Monday, July 27, 2009

Rambling

Today I spent the entire day helping C.'s mom set up for the yard sale. I got a whole boxful of stuff out of it, and some nice free furniture... S. wanted to come over afterwards, but we were tired and very sweaty, and for me, just the time that I spent with her while going to the library and to get something to eat was quite enough. Not because I don't like her -- I do -- but she is a somewhat spoiled little kid and I also have no idea what to talk to her about. I did gloat inside, however, when she liked my vegetable-y sandwich despite C.'s insistence that she "doesn't like healthy things, because healthy things are gross".
I don't understand why so many Americans seem to hold this point of view. Some time ago I saw a commercial -- something about tricking your kids into liking healthy food. But when I was little -- and even now -- I don't sort out what food I like by "healthy" and "unhealthy" -- I just eat what I like and also what my body feels like eating (there is a slight difference between the two, though if you pay attention enough, it mostly disappears). If I feel like eating a salad, it's not because I'm worried about my weight, it's because I fucking like it, and if I am eating a huge piece of cake -- it is also because I like it! And no, I don't feel "sinful" or guilty for eating something that contains fat. Amazingly enough, I do not consider fat to be the Devil himself.

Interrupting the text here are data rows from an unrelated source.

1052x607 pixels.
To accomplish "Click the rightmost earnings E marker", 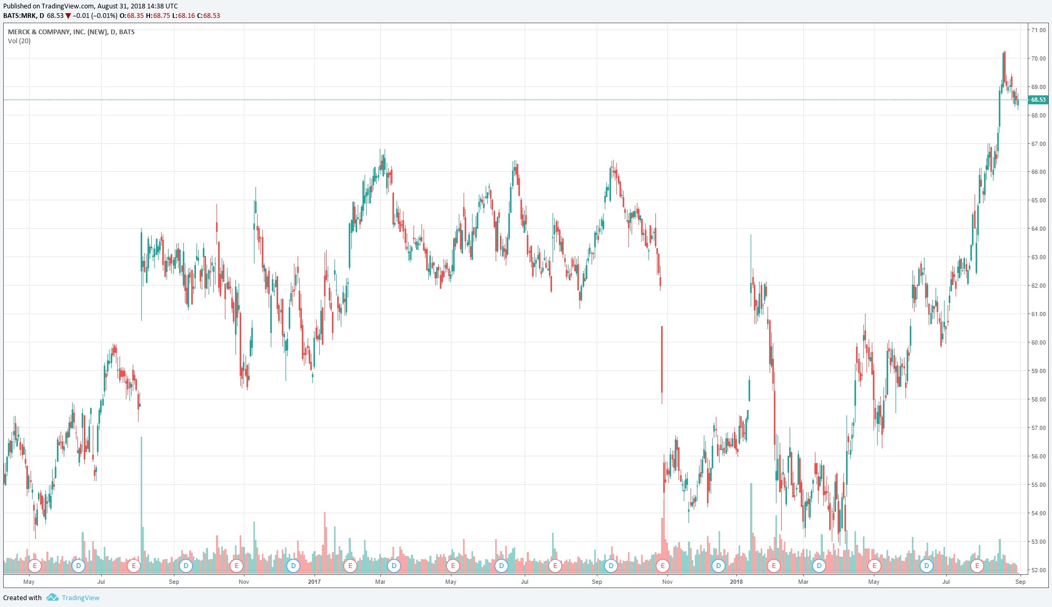I will (977, 566).
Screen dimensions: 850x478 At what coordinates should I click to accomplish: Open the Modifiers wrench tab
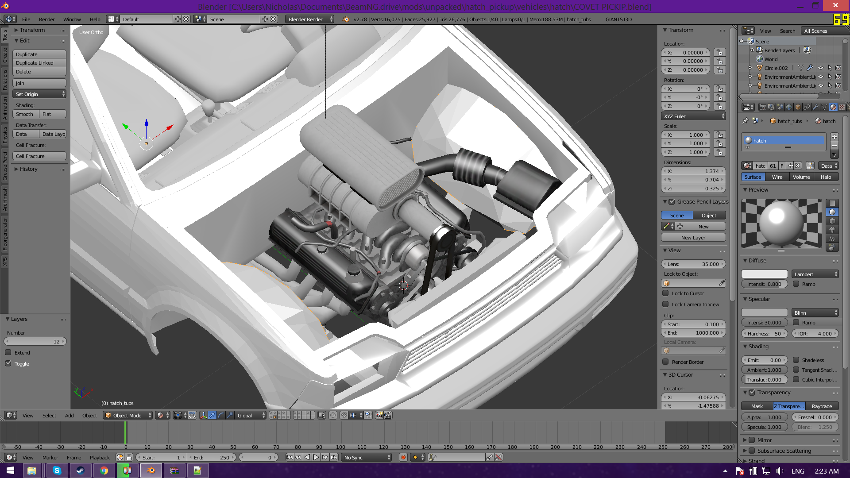[x=815, y=107]
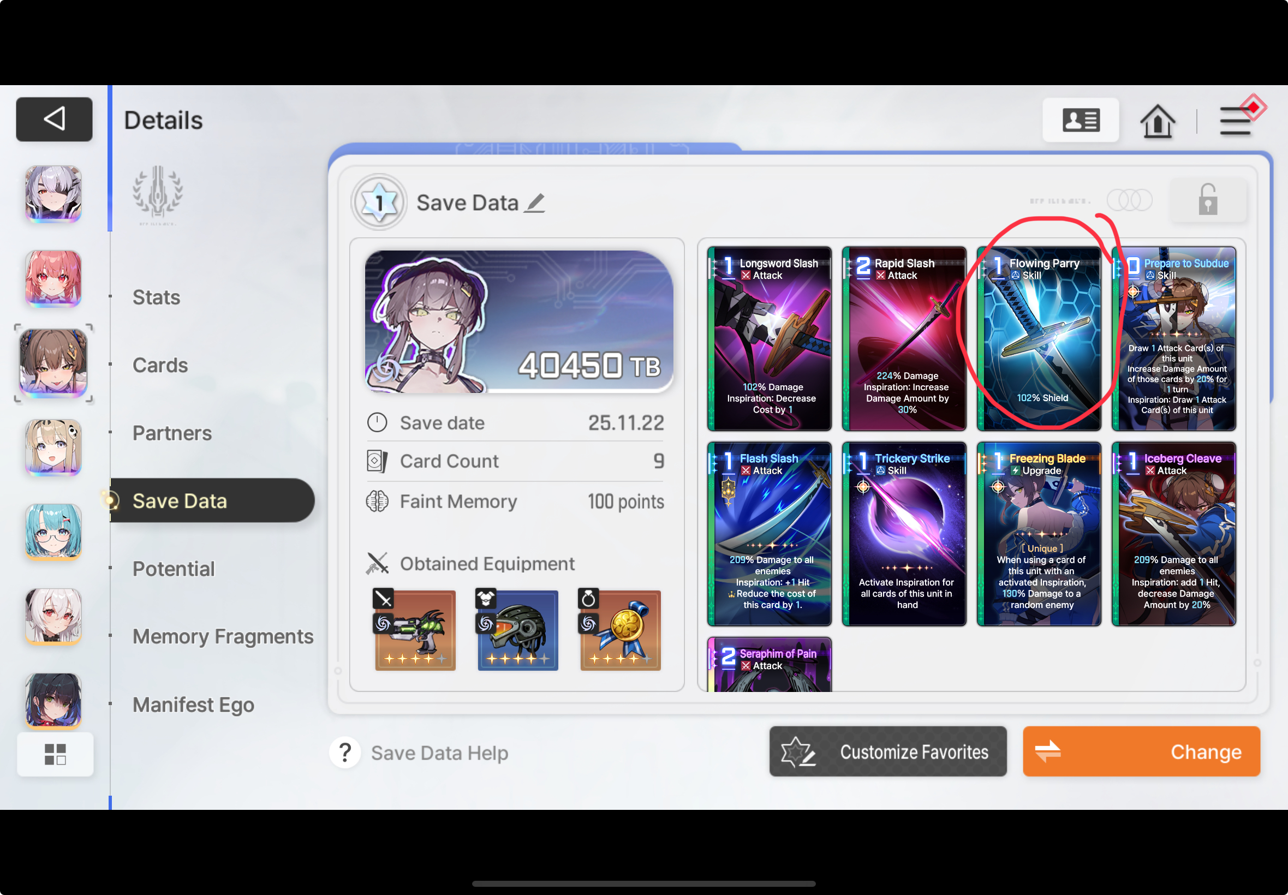Toggle the save data lock icon

click(x=1208, y=200)
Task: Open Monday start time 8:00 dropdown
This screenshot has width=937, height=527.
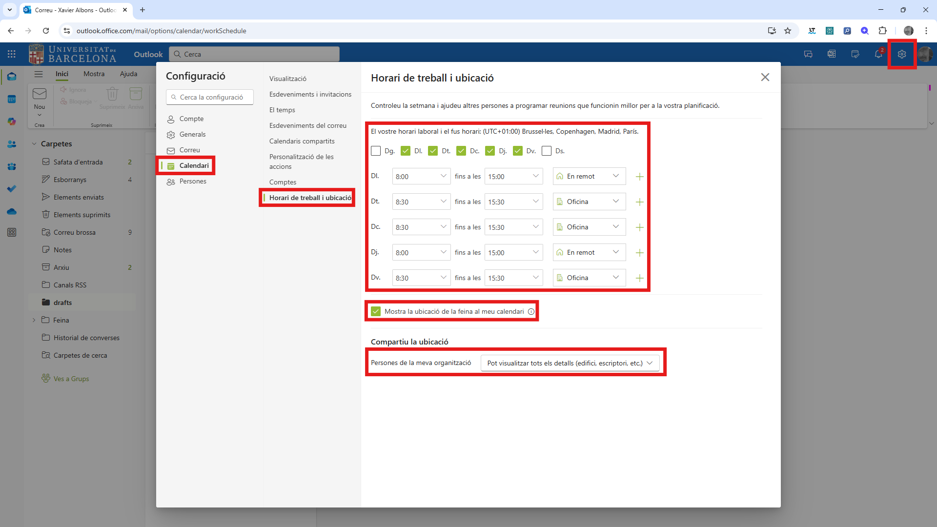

Generally, I think my PTSD is rearing its ugly head again, and there are so many things people don't even think has to do with PTSD that often does, when you have it -- skin picking (it looks like my upper arms have been attacked by ants, but it's hard to stop), disliking certain liquids or foods, feeling like you are going between worlds... yesterday I think I almost cried because my mind became lost back in Russia, where my grandparents disapprove of my every move, where they want to know what I plan to do, and in relation to which I have no fucking IDEA as far as what to do. Whether I will move there, and how, and the house, and if I move there how will I blend in, and how will I get a job (?????), and how everyone in Moscow acts like they hate you, and how would I deal with the racism, the misogyny, the complete absence of feminism, the homophobia... I wish I could just live there without all of that -- I wish I could blend in the dacha, the apartment in Moscow, the forest and the Russian winter and watching on old Russian movies on New Years, with having a wonderful, feminist, supportive family (not necessarily in the blood lines sense, but just a community of some sort -- all of my best friends and favourite people), and having some sort of recognition as an artist. And then after I think about all these things, I feel alone -- none of my friends, in real life or online, are having to choose which country to live in, are having to choose basically their fate and much of the rest of their lives without knowing the outcome... none of them are making a major decision of this kind that either cut them off from everybody and make them bitter, or leave them without a home to go to. Then I feel guilty, because of course they are having their own problems that may be just as bad, just different... ugh. I don't know.